• [Stated goal] Reproduce the lines from the line with "This screenshot has height=727, width=1503." up to and including the line with "(x=15, y=42)", swapping every "Where should I click to" for "Where do I click to" and keeping everything else as it stands.

• [Records from a collection]
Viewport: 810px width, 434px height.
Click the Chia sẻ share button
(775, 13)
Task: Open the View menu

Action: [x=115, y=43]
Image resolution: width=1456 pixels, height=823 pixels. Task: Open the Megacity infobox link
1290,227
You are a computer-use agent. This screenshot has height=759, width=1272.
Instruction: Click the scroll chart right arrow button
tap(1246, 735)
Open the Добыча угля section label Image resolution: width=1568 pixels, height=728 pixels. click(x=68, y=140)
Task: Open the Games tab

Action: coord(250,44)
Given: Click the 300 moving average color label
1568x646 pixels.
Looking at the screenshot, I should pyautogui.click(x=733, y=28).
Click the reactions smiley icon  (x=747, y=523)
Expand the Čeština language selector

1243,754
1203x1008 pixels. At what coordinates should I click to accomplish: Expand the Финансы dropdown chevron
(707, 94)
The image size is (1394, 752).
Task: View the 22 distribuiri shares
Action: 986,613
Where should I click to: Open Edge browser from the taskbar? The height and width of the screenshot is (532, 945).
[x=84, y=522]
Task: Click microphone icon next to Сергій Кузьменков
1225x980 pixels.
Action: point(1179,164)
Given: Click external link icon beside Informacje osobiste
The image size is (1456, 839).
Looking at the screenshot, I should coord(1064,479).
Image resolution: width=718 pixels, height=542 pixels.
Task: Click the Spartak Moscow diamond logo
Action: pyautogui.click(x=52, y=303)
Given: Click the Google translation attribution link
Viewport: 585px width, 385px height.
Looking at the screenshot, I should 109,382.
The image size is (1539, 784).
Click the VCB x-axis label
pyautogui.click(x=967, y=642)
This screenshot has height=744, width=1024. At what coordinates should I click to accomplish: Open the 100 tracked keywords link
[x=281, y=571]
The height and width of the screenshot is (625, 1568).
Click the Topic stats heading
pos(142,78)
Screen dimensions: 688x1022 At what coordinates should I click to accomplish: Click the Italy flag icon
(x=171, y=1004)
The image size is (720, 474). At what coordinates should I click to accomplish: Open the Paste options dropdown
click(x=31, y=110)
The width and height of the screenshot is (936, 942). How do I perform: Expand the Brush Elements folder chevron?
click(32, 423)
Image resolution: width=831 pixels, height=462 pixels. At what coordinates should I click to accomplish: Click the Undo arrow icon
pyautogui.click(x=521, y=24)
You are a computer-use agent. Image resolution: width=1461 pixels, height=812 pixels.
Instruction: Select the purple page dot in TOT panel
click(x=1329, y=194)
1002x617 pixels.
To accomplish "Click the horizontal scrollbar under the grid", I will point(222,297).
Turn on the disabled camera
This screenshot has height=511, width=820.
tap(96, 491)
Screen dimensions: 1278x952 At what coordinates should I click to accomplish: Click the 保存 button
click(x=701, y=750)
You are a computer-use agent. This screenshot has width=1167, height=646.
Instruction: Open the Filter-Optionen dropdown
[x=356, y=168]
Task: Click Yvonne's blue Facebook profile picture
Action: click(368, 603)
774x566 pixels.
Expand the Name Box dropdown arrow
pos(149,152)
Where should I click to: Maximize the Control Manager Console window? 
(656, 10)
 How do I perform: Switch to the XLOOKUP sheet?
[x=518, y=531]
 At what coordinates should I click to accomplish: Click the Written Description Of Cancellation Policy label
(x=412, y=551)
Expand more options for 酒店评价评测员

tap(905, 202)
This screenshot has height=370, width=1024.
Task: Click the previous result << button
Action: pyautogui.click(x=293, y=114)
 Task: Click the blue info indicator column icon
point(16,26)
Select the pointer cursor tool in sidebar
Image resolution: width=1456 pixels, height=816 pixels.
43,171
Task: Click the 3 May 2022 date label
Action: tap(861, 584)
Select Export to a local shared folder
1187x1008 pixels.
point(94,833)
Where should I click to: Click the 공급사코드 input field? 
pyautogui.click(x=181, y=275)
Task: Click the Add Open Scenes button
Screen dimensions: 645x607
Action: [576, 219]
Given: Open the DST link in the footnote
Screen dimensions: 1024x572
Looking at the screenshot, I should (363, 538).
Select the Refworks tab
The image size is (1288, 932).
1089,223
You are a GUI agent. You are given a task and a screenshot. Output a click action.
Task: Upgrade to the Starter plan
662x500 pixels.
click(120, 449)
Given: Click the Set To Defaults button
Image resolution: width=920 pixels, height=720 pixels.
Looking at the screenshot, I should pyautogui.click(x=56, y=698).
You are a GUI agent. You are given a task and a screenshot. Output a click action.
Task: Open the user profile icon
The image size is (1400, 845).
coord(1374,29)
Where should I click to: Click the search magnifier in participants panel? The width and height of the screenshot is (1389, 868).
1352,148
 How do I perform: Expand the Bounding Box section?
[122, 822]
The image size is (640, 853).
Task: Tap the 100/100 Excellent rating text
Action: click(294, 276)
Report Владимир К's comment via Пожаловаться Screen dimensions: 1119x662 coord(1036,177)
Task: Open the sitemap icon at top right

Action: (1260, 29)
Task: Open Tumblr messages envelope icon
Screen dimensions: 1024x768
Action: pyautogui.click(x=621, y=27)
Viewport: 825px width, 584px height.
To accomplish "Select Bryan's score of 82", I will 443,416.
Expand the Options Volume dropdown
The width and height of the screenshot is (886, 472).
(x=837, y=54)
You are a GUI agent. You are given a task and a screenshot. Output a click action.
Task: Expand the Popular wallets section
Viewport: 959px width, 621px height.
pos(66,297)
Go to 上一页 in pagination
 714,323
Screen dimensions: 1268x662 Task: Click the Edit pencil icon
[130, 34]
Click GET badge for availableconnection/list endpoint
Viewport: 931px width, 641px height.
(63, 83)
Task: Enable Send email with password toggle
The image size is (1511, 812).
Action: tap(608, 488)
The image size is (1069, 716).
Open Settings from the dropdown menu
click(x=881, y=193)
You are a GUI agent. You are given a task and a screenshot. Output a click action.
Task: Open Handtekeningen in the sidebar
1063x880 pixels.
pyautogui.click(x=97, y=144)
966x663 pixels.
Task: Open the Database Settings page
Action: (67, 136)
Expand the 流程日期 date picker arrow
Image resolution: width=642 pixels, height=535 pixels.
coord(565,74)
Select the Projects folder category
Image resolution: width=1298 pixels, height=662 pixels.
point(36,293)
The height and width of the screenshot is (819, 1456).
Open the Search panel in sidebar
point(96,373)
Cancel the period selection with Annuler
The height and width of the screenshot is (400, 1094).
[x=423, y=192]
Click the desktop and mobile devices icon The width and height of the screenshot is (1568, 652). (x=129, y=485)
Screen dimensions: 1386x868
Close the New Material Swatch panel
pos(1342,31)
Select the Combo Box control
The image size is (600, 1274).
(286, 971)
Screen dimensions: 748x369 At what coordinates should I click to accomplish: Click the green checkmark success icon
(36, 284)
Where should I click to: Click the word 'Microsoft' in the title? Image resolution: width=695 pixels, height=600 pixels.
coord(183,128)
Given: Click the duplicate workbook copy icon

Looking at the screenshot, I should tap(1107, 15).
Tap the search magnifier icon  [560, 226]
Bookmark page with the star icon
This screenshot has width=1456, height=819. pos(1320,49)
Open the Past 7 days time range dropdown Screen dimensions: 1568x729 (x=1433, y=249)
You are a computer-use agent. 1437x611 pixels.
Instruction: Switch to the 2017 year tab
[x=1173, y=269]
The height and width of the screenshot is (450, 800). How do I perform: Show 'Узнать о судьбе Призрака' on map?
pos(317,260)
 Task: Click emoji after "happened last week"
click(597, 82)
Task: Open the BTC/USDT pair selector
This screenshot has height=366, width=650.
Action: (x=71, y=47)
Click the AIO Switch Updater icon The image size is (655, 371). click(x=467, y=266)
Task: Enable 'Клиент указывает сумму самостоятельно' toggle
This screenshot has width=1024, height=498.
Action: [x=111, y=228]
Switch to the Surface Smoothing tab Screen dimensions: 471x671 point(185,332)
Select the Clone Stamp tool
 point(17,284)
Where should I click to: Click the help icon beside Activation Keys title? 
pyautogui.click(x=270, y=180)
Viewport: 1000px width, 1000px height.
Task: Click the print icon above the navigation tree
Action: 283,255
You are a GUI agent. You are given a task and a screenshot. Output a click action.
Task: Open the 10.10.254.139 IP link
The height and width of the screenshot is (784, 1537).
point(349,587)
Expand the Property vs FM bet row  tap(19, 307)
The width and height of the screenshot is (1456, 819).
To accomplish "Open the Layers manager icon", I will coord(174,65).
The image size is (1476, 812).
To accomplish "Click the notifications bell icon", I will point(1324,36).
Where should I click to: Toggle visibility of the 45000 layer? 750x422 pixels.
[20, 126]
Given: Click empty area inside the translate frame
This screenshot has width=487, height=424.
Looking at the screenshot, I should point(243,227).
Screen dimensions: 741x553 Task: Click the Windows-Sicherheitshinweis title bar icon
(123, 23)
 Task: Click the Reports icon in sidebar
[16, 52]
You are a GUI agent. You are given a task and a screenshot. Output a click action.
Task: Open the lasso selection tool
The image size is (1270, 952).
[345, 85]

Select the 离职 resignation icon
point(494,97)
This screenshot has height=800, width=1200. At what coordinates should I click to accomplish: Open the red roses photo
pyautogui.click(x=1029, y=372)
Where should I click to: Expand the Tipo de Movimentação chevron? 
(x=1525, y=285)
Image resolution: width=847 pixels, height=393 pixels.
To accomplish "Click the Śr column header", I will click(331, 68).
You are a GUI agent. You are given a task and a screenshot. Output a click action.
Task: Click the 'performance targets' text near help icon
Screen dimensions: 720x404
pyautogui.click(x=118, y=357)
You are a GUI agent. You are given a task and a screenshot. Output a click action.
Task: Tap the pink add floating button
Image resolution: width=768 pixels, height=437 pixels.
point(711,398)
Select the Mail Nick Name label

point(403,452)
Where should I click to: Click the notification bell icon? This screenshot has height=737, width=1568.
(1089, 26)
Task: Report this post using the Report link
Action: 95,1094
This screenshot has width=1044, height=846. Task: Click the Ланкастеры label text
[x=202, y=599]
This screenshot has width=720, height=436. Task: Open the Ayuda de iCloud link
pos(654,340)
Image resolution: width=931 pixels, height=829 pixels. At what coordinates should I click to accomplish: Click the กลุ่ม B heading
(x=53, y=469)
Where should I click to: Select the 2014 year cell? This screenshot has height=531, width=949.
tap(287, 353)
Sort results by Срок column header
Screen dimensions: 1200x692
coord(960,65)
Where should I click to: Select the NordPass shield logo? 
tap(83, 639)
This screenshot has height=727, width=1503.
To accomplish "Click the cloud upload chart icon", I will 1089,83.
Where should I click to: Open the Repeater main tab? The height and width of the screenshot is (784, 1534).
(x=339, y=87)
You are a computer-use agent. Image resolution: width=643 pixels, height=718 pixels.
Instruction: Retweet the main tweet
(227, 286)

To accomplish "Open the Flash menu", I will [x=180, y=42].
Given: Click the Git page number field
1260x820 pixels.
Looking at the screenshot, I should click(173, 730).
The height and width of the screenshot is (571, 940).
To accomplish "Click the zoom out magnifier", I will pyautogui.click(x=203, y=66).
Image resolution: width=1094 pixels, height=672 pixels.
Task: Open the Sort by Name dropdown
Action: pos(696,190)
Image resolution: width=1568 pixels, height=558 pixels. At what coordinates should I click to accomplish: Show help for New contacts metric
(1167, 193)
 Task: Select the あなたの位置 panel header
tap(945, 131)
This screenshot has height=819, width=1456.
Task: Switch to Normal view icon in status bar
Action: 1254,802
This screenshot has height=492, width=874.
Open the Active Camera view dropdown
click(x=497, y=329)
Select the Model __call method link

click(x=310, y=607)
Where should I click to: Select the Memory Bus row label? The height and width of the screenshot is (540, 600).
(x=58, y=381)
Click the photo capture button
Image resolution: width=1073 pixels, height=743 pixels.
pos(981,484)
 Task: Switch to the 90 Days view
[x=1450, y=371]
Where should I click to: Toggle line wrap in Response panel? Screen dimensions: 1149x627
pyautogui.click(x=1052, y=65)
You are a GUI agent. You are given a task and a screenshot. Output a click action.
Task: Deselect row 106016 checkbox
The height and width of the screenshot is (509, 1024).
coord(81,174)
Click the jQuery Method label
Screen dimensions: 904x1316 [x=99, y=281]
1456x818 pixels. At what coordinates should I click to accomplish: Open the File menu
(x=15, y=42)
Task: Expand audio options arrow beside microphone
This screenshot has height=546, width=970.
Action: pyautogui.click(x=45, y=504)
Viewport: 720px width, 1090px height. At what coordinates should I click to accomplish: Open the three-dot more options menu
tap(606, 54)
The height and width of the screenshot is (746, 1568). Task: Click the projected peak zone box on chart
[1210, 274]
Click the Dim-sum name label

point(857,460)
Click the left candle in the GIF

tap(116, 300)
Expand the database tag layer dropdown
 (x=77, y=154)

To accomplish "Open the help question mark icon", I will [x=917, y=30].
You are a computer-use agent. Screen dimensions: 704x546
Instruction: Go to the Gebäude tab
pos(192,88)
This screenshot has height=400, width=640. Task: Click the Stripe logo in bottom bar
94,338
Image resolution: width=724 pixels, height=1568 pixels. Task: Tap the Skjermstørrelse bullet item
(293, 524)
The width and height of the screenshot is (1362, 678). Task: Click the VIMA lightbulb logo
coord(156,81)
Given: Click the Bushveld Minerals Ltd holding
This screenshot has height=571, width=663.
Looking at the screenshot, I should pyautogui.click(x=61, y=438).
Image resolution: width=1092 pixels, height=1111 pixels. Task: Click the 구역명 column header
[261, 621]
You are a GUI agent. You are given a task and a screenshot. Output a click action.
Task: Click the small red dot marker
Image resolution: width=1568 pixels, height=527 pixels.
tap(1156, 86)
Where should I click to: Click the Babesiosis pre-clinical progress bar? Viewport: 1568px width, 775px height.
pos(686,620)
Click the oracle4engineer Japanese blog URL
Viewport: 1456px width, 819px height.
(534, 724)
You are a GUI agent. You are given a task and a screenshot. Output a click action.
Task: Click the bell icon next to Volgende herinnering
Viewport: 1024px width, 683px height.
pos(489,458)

• [Output for this exercise]
This screenshot has height=727, width=1503.
To accomplish "Click the cloud upload chart icon", I will 1089,83.
Where do I click to: Open the Repeater main tab? The height and width of the screenshot is (784, 1534).
(x=339, y=87)
You are a computer-use agent. Image resolution: width=643 pixels, height=718 pixels.
Instruction: Retweet the main tweet
(227, 286)

To accomplish "Open the Flash menu", I will [x=180, y=42].
Given: Click the Git page number field
1260x820 pixels.
Looking at the screenshot, I should click(173, 730).
The height and width of the screenshot is (571, 940).
To accomplish "Click the zoom out magnifier", I will pyautogui.click(x=203, y=66).
Image resolution: width=1094 pixels, height=672 pixels.
Task: Open the Sort by Name dropdown
Action: pos(696,190)
Image resolution: width=1568 pixels, height=558 pixels. At what coordinates should I click to accomplish: Show help for New contacts metric
(1167, 193)
 Task: Select the あなたの位置 panel header
tap(945, 131)
This screenshot has height=819, width=1456.
Task: Switch to Normal view icon in status bar
Action: 1254,802
This screenshot has height=492, width=874.
Open the Active Camera view dropdown
click(x=497, y=329)
Select the Model __call method link

click(x=310, y=607)
Where do I click to: Select the Memory Bus row label? The height and width of the screenshot is (540, 600).
(x=58, y=381)
Click the photo capture button
Image resolution: width=1073 pixels, height=743 pixels.
pos(981,484)
 Task: Switch to the 90 Days view
[x=1450, y=371]
Where do I click to: Toggle line wrap in Response panel? Screen dimensions: 1149x627
pyautogui.click(x=1052, y=65)
You are a GUI agent. You are given a task and a screenshot. Output a click action.
Task: Deselect row 106016 checkbox
The height and width of the screenshot is (509, 1024).
coord(81,174)
Click the jQuery Method label
Screen dimensions: 904x1316 [x=99, y=281]
1456x818 pixels. At what coordinates should I click to accomplish: Open the File menu
(x=15, y=42)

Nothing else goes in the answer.